For my scenario, I ended up using git as my repository, which would also be my recommendation if you don't have a previous requirement or preference.

Integrating Xamarin Test Cloud
Now that you have your code integrated with VSTS, and uploaded, the next step is to create a build process that confirms your build and also calls to Xamarin Test Cloud for regression testing. That way, any time a developer on your team submits their code, you can confirm everything is still working. Please note, this will require having created a UITest project and at least one step to run. If you have not ever done this, you can find more details here:

Now, the final piece of this puzzle is to integrate this as part of your VSTS build chain. Microsoft actually made this process quite straight forward, once I had my head wrapped around the tooling. A full general doc, found after I got it sorted myself, can be found here:

This is what I wanted to break down and guide in more detail. First, select the Build tab in the VSTS portal and hit the green "+" button:

This will create a new dialog window. This is where you will select your build type. For our example we will use Xamarin.Android template. If you need iOS, you would match this process with iOS.

So many options
From here you can use the default settings, you want to select your Repository in question so that it uses this code for the build. If you notice in my example, I have "Continuous integration" selected. I recommend this if possible as it will allow you to run these tests whenever code is submitted to the branch.

Once you hit create, you are then resented with a dialog to configure the specific build settings. There are a three steps that require input:

But it can be boiled down to
1. Your license login (user name and password) information to activate\deactivate your Xamarin credentials
2. Xamarin Test Cloud API Key, Device ID, Test Cloud email

As a pro-tip for the password, the password field defaults to a plain text entry. What I would recommend is select the variables tab, and add your password as a variable, with the lock icon selected to flag it as "Secret".
MyPassword is the variable I have created.
Then in the password field you just use that variable with the syntax $(_VARNAME_). Much more secure than plain text usage.
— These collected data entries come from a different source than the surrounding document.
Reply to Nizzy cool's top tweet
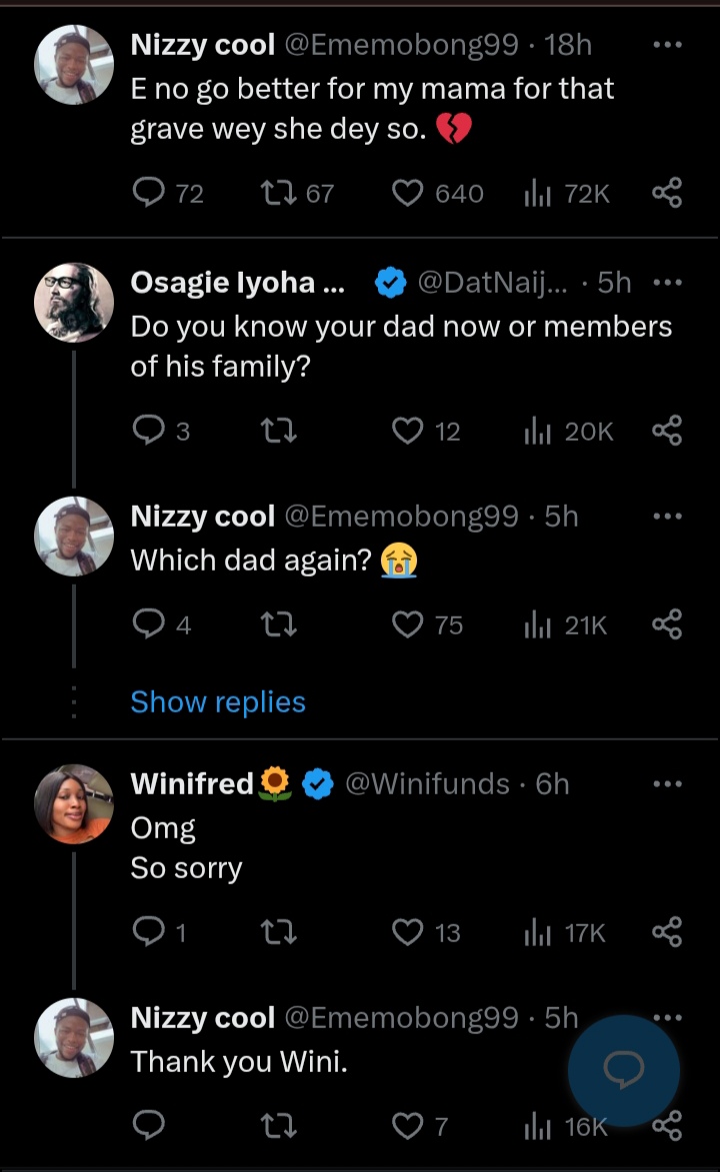This screenshot has height=1172, width=720. click(x=149, y=193)
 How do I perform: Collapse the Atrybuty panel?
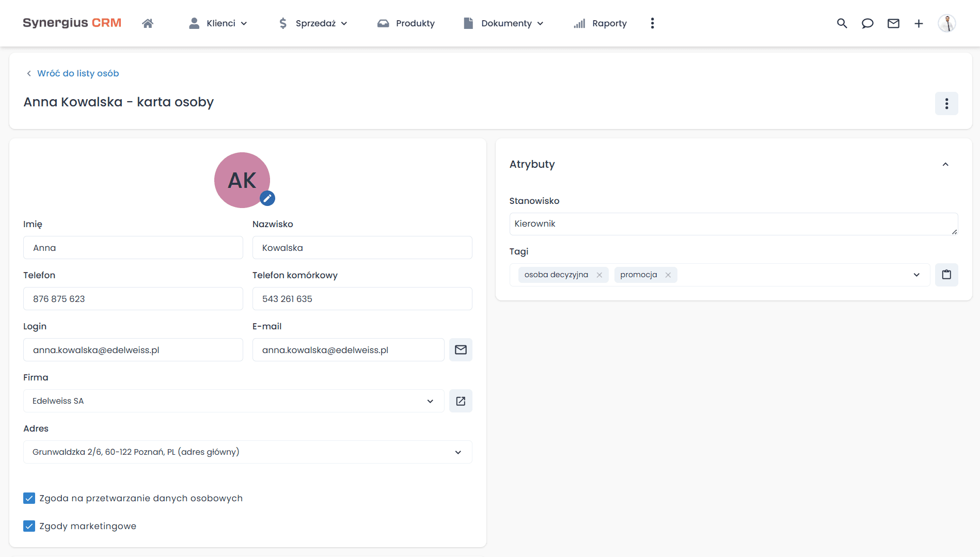[x=945, y=164]
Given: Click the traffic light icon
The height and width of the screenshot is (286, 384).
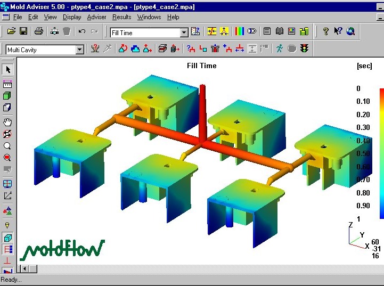Looking at the screenshot, I should [x=305, y=49].
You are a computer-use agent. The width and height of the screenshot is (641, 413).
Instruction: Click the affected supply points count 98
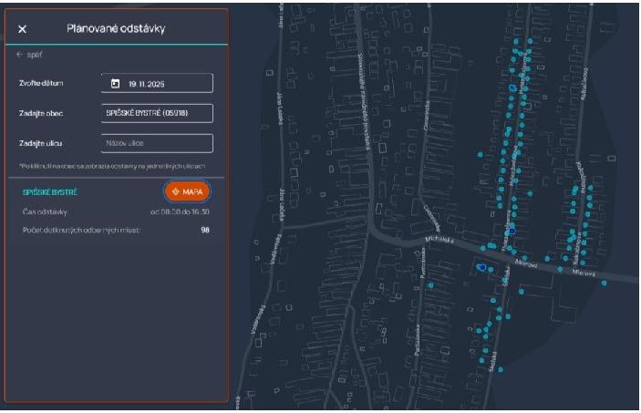point(205,230)
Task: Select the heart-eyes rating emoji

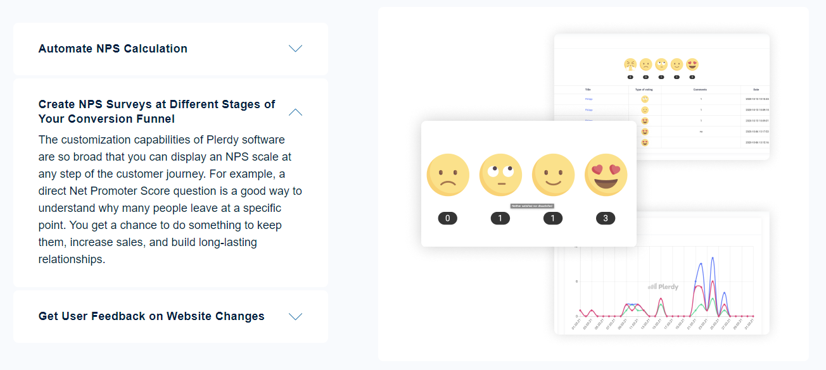Action: pyautogui.click(x=606, y=174)

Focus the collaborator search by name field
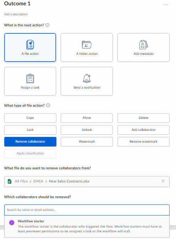coord(87,210)
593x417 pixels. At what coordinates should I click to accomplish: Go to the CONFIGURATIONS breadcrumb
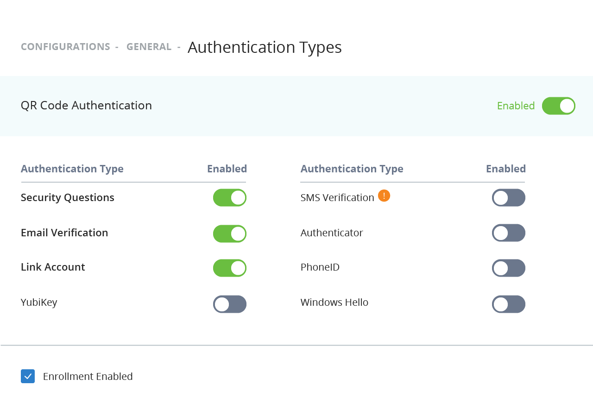pyautogui.click(x=65, y=47)
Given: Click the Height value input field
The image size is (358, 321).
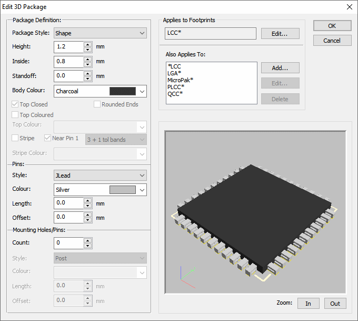Looking at the screenshot, I should [x=69, y=47].
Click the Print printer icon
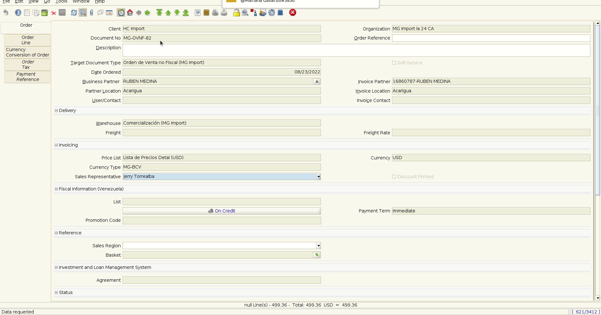This screenshot has height=315, width=601. [224, 13]
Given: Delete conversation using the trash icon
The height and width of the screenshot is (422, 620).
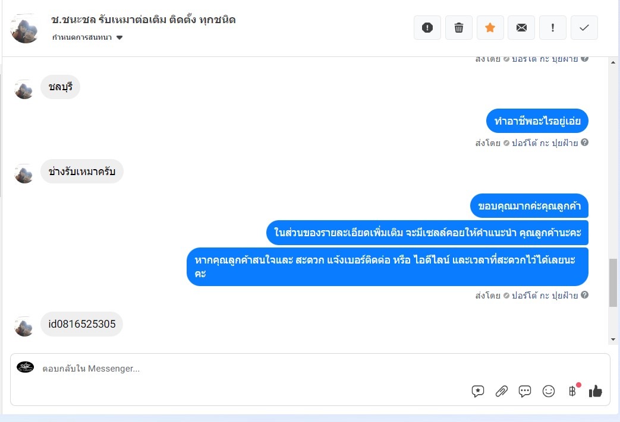Looking at the screenshot, I should [x=459, y=28].
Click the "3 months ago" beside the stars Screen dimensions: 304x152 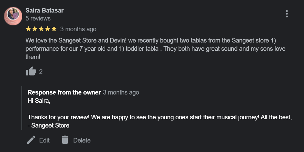[x=78, y=29]
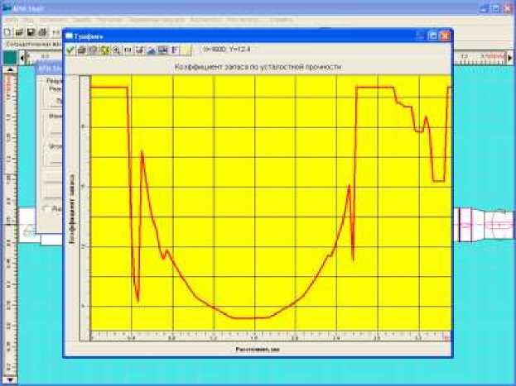The image size is (516, 386).
Task: Click the right arrow at horizontal ruler end
Action: pos(509,57)
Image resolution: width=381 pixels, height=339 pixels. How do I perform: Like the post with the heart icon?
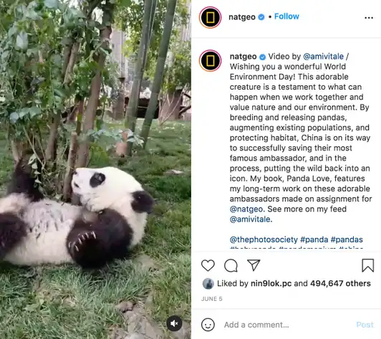pos(208,265)
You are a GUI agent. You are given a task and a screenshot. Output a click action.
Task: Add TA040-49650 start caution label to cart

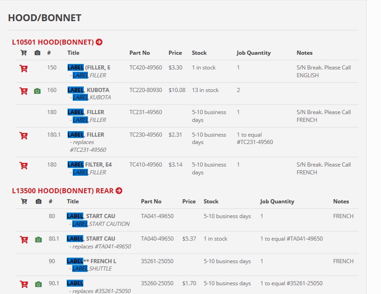click(24, 240)
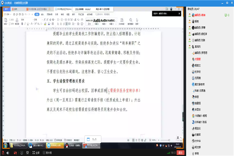Switch to the 插入 insert ribbon tab
Viewport: 234px width, 156px height.
tap(43, 14)
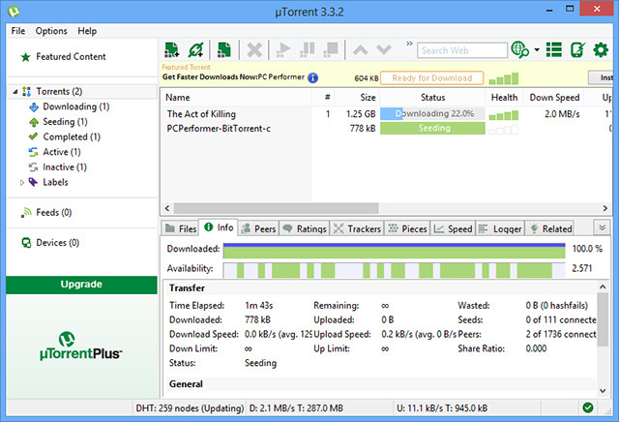Screen dimensions: 619x422
Task: Click the Search Web input field
Action: 462,50
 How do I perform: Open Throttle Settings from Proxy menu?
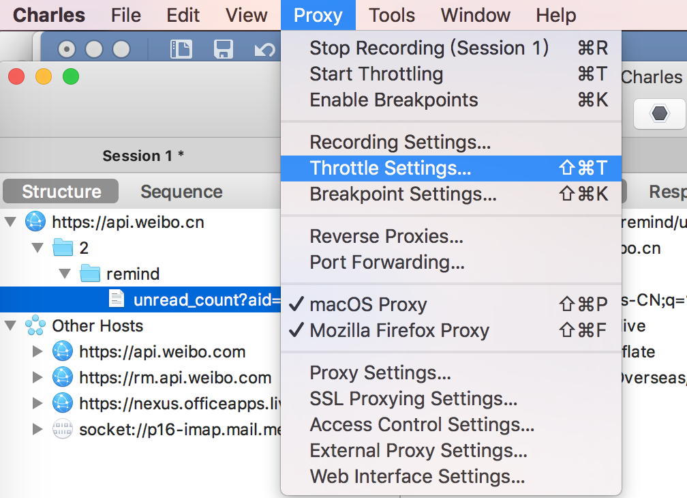tap(390, 168)
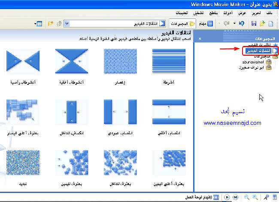Viewport: 279px width, 202px height.
Task: Click the Save Project disk icon
Action: (x=254, y=23)
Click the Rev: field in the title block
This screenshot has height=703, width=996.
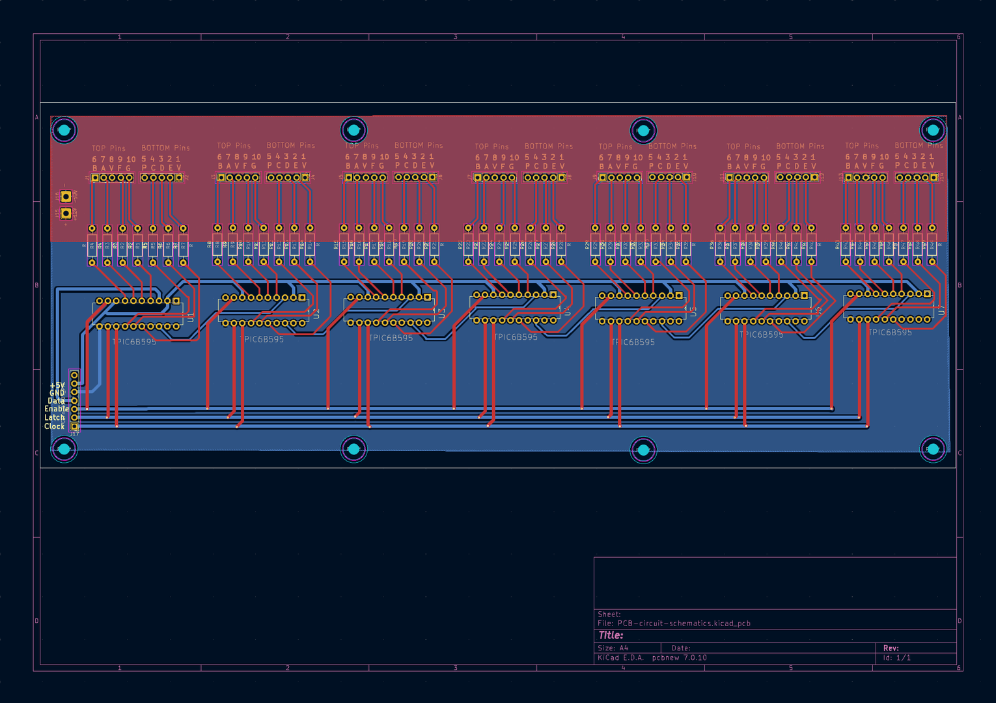click(x=891, y=648)
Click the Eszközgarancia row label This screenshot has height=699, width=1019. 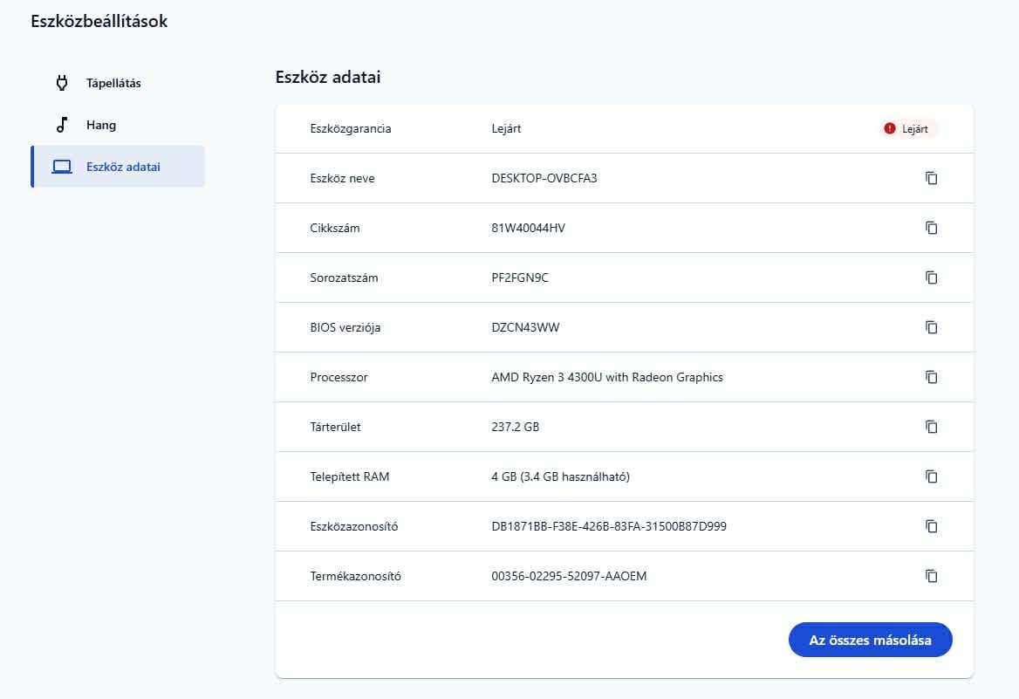click(351, 128)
For the "Test" step, you need to provide a few pieces of information.

First is your Test Cloud API Key, which is found under Teams and Organizations on your Test Cloud account. You can find details on obtaining that here:
If you are not currently using Xamarin Test Cloud, fear not! We have a free trial that you can try out. More details can be found here:

Again, you need to provide an email, this time the email of registered/added to the Test Cloud account. This may or may not differ from your Xamarin license details.

The devices ID you can acquire when you create an upload on Xamarin Test Cloud. The final step will give you a command line prompt that can be used for Windows or OSX and included is a --devices (#########) flag. This id is the final piece of information as it tells Test Cloud what devices the test needs to be run on, and can be reused from run to run. I would recommend recording these ID's as currently there is not another way to retrieve them to my knowledge.

Once you have entered all this information you have everything you need. At this point I would recommend selecting "Queue build" to do a test run with what you have uploaded, troubleshoot issues as needed. Ideally you should see this:
Green is good!
That's it! You have made your first step into a larger world of end to end mobile development and more efficient DevOps! Now, any time you submit code from git, this build step will be executed and you are on your way to writing higher quality code. Use this to make sure you are keeping your app at a high quality, and catch bugs and regressions before your users do!